Medical director, Sutter Health Valley Area electronic ICU
Dr. Vanessa Walker is a critical care physician above all else. Her days involve working in the intensive care unit for Sutter Health, caring for the sickest of patients. She goes on rounds, does high-risk procedures such as intubations, and helps guide patients and their families through tough decisions and, often, the end-of-life process.
The rest of Walker’s workdays are spent handling her administrative duties as medical director of the Sutter Health Valley Area’s electronic ICU, a telemonitoring program in which doctors and nurses from hubs in Sacramento and San Francisco monitor ICU patients through live interactive video, remote diagnostic tools and other technologies. The goal is to provide all patients at the 10 hospitals in the Valley Area’s eICU (which spans from Crescent City to Los Banos) with around-the-clock access to the same level of care and expertise, whether someone is at a small rural hospital or a large urban one. The system also helps alleviate some of the workload of the bedside team.
In her role, Walker has led Sutter’s efforts to ensure its hospitals can handle ICU surge capacity in response to the coronavirus pandemic; the eICU has laid the groundwork for ramping up staff and resources to provide mass critical care. “Instead of having four nurses, you’re going to have eight nurses. … When you’ve done all the groundwork, it makes it so that it’s scalable,” Walker says.
Walker, 38, was raised in Folsom, attended Kansas City University, completed her residency at University of Nevada, Reno School of Medicine, and, while in fellowship training at Duke University, earned a master’s degree in Management in Clinical Informatics. The application of information technology to health care became her passion. “This is where the future of medicine is heading,” she says.
Walker, a private practice physician and partner with Pulmonary Medicine Associates in its Roseville office, began working in the Sutter Roseville Medical Center ICU and the Sutter Health eICU in 2014. She let it be known that if the eICU medical director position ever became available, she wanted it. “I just said it over and over again,” Walker says. In May 2019, she got the position.
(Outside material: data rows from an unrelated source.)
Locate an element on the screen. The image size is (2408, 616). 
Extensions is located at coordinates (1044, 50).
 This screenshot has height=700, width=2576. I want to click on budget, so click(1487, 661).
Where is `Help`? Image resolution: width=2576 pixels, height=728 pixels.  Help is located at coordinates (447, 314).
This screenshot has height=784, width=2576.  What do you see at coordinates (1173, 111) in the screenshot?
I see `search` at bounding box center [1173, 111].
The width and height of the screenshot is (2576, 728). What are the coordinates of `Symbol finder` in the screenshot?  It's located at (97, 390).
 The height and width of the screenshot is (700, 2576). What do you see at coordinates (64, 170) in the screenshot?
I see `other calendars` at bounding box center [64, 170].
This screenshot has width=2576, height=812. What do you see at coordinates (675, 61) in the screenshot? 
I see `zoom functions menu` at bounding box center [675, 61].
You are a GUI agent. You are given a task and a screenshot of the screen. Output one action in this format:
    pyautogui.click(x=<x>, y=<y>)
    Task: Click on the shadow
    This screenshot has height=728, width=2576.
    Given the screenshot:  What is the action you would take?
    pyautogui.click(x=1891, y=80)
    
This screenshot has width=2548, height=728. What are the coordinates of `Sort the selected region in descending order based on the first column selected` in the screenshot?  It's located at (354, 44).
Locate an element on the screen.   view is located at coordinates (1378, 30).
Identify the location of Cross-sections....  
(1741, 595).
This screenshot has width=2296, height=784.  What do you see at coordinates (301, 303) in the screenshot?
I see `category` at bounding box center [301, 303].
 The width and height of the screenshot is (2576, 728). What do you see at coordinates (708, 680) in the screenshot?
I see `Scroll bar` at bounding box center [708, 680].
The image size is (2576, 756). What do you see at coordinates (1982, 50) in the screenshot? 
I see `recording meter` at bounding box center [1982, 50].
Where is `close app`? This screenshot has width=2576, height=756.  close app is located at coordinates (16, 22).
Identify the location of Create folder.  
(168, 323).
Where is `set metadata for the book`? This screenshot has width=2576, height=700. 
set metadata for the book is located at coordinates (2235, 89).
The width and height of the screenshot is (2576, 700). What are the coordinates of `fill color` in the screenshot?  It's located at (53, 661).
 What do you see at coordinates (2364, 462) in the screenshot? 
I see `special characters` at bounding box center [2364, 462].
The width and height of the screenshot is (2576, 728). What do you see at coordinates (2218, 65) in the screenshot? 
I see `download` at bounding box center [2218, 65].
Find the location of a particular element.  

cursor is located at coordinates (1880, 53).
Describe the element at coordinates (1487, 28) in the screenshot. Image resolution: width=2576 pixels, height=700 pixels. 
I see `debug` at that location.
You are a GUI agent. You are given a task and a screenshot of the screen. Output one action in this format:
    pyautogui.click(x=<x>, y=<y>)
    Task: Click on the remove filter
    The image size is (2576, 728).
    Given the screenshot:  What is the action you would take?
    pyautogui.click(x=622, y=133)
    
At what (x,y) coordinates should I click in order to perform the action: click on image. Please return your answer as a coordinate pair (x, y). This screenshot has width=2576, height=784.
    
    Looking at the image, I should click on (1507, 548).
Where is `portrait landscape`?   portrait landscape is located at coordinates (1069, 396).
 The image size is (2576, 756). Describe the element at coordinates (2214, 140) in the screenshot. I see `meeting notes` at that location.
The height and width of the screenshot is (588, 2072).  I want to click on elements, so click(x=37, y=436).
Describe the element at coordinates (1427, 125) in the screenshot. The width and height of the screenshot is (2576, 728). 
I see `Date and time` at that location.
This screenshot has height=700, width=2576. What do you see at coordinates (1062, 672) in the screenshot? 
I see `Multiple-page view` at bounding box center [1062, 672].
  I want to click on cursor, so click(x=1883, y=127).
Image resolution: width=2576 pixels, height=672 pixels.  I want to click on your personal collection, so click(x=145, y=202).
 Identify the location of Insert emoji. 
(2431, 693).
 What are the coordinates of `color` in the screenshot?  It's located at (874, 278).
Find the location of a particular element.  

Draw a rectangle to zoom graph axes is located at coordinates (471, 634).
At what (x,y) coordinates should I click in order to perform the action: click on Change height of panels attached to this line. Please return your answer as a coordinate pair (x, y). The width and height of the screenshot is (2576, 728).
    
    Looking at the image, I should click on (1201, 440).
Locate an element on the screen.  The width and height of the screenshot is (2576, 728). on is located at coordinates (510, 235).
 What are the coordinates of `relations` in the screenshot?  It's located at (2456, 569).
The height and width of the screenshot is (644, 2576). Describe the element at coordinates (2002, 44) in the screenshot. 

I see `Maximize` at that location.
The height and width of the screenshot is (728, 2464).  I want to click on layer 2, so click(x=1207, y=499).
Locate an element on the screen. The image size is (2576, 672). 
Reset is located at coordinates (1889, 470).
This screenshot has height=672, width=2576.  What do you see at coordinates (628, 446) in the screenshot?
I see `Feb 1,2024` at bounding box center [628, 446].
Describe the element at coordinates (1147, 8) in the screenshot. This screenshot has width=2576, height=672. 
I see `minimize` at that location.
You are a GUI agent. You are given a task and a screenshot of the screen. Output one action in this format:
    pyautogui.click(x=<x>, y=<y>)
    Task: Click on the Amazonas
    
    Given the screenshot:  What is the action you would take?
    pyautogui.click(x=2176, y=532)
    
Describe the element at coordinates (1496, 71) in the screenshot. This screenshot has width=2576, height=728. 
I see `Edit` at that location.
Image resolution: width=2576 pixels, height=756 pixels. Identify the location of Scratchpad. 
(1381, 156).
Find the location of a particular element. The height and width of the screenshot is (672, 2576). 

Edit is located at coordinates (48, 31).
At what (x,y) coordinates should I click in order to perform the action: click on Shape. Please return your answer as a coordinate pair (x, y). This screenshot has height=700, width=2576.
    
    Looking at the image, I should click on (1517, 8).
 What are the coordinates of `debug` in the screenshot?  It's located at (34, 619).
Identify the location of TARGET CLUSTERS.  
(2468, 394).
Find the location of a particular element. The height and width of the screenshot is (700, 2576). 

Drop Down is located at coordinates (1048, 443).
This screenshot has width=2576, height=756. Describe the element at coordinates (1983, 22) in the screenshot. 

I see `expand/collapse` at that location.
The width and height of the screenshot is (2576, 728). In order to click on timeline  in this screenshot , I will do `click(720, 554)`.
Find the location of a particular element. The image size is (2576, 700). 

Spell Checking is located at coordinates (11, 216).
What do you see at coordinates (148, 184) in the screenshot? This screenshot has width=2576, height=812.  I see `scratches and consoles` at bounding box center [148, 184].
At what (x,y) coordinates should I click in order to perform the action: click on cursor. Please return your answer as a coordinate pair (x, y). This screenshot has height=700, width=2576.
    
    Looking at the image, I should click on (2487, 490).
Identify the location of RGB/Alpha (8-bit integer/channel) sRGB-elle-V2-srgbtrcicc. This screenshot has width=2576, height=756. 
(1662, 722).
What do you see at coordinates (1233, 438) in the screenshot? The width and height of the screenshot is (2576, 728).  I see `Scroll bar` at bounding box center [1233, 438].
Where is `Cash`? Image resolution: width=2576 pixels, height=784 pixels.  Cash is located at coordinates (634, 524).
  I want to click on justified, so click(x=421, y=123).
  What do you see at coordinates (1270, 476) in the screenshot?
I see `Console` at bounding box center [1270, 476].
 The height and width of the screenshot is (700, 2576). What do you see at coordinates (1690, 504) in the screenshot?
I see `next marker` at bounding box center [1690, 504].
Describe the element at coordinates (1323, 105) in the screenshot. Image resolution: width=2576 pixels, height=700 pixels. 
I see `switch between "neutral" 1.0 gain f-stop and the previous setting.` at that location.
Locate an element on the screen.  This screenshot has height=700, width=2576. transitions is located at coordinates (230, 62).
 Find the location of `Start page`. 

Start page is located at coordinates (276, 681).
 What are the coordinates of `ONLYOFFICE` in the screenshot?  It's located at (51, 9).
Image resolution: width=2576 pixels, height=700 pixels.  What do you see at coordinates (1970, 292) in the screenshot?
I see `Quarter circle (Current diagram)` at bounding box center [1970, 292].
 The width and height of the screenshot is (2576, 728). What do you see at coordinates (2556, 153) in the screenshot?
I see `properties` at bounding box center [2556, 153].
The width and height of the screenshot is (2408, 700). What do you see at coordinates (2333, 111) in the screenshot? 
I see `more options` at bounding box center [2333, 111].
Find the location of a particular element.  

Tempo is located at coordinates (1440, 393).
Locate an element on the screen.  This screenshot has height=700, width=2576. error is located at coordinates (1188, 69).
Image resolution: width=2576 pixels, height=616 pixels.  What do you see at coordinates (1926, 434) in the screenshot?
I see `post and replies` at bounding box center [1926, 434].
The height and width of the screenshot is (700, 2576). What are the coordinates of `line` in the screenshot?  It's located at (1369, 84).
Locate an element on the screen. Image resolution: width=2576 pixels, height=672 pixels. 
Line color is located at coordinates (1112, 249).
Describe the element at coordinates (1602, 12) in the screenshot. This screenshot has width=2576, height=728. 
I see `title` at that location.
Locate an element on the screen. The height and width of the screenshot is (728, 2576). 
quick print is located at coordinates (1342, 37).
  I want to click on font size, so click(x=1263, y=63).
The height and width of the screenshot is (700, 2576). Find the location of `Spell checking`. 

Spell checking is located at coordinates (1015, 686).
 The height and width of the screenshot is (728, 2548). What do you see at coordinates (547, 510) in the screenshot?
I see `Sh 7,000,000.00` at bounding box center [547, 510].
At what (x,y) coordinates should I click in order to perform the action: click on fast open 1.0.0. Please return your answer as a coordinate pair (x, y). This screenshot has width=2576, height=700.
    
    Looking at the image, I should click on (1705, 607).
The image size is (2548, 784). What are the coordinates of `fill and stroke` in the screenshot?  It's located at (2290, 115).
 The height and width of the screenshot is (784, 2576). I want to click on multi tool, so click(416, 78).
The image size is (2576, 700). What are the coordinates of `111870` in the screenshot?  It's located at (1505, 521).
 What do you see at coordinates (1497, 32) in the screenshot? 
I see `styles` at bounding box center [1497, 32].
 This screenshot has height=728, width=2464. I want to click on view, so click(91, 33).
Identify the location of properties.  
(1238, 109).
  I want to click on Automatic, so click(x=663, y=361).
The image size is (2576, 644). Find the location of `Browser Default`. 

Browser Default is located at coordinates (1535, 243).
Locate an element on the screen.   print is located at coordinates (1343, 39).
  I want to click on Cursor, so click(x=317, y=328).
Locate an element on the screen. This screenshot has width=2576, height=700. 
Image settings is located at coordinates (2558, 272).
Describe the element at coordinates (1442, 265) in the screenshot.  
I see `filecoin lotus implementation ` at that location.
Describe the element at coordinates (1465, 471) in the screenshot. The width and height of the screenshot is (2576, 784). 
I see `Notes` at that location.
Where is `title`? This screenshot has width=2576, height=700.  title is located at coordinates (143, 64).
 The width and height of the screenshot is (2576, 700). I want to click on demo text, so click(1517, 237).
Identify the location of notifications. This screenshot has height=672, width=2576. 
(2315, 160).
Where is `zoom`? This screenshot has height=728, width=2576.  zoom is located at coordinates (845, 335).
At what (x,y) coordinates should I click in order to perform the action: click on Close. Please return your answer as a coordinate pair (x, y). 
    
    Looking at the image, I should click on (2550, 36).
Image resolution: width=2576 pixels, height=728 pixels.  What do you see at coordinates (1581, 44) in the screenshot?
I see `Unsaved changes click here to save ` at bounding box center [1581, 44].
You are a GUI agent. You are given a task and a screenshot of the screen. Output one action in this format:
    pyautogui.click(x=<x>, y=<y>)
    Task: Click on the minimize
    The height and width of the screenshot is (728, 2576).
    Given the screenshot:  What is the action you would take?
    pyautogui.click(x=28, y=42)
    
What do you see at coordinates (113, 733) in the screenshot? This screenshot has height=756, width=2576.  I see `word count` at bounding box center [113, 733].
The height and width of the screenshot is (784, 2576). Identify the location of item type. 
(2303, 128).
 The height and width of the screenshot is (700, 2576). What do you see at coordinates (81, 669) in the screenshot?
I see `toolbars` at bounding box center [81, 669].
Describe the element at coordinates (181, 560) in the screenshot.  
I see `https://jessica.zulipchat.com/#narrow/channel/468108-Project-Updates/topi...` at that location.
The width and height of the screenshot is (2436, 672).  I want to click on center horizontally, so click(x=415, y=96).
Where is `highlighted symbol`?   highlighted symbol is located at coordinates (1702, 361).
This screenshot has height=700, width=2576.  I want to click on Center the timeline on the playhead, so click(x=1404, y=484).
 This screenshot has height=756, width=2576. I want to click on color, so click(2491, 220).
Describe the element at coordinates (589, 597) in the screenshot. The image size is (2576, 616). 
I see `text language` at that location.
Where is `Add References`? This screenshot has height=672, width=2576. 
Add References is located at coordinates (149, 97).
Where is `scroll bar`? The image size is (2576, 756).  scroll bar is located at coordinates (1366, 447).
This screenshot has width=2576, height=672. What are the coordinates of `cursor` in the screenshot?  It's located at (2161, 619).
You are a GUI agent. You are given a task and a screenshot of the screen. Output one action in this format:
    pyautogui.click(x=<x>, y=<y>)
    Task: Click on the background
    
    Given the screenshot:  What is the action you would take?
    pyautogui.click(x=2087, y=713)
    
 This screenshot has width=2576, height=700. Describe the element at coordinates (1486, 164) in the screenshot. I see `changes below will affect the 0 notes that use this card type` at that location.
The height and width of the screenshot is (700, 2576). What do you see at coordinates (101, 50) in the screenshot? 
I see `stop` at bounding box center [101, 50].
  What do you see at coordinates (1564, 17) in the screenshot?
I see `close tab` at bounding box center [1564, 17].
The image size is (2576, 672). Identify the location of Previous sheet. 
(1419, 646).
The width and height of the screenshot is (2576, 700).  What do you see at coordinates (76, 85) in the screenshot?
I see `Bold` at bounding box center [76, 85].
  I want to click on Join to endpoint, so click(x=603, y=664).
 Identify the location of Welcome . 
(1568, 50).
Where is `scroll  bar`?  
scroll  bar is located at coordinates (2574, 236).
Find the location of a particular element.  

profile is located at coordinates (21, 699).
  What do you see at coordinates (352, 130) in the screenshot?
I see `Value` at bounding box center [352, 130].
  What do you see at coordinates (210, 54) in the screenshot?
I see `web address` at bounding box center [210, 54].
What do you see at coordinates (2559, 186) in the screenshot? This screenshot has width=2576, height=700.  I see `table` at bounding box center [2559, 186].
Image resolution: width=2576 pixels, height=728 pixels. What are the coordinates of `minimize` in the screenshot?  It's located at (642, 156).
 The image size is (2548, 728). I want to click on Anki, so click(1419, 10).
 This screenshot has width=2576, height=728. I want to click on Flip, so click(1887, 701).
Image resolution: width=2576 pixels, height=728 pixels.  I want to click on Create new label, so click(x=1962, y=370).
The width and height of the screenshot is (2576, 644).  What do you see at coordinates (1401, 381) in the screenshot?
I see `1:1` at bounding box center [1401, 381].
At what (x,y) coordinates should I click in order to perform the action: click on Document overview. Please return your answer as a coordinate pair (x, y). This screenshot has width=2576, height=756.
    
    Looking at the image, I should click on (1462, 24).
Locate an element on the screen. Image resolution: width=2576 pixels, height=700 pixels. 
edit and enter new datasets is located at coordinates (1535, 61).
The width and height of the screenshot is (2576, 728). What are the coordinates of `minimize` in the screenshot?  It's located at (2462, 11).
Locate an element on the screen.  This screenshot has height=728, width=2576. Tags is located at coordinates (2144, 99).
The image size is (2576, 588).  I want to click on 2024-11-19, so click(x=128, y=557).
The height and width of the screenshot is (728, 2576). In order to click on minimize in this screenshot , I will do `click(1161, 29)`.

“Say ‘yes’ with enthusiasm! So many opportunities were presented to me after I agreed to try new things or take on new responsibilities.”
Started in 2004, Sutter’s eICU was only the second one in the United States, but it never reached its full potential, Walker says. She led the transformation of the program, which relaunched Feb. 1, in time to meet the demands of an unprecedented public health crisis.
Walker’s job has become even more challenging during the pandemic — she goes to work knowing she is at risk of catching a deadly disease. New policies limiting visitors and requiring the isolation of patients with COVID-19 have also been emotionally hard: “There is nothing that can replace a daughter holding her elderly mother’s hand or a husband who’s been married to his wife for 50 years, they’ve never slept apart, and he can’t hold her hand when she’s sick and dying. That breaks my heart.”